L'invisibile è un termine antico, ma il suo significato è autoesplicativo. Si riferisce a qualcosa che è nascosto alla vista, sia visivamente che mentalmente.
Nella nostra epoca di ansia, dubbio e disperazione, se c'è qualcosa di cui il mondo ha bisogno in questo momento, è la speranza.
Un passaggio dal saggio di Helen Keller "Ottimismo" offre qualcosa di attuale:
“Il mondo è seminato di bene; ma se non trasformo i miei pensieri in vita pratica e coltivo il mio campo, non posso raccogliere un solo chicco di bene. Quindi il mio ottimismo si fonda su due mondi, me stesso e ciò che mi circonda... A ciò che è bene apro le porte del mio essere e le chiudo gelosamente a ciò che è male. Tale è la forza di questa convinzione, bella e ostinata, che resiste a ogni opposizione. Non mi scoraggio mai per l'assenza di bene. Non posso mai lasciarmi convincere a perdere la speranza. Dubbio e sfiducia sono solo il panico di un'immaginazione timida, che un cuore saldo vincerà e una mente aperta trascenderà.”

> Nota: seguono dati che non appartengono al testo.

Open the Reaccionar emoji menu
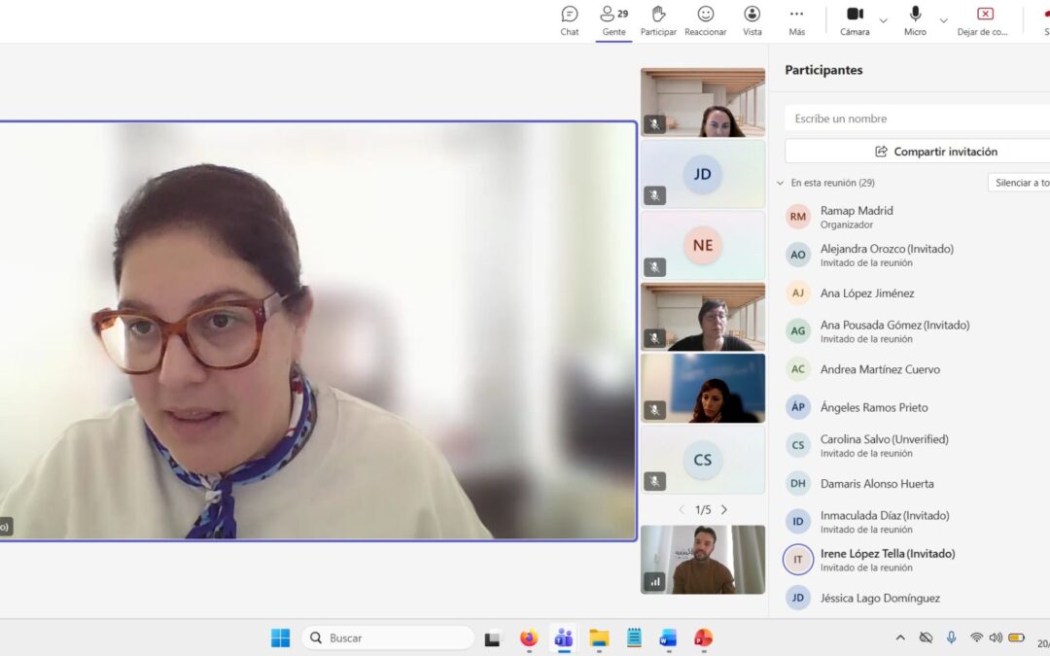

Come disse Werner Heisenberg, ciò che vediamo dipende dalle domande che ci poniamo. E come mostra l'esempio di Helen Keller, possiamo estrapolare questa stessa intuizione in una lezione di vita.
L'ipotesi diffusa che l'universo sia in definitiva oscuro e silenzioso, che in fondo sia composto da atomi (o onde o particelle) morti, non riesce semplicemente a spiegare tutte le prove che abbiamo davanti, visibili e invisibili.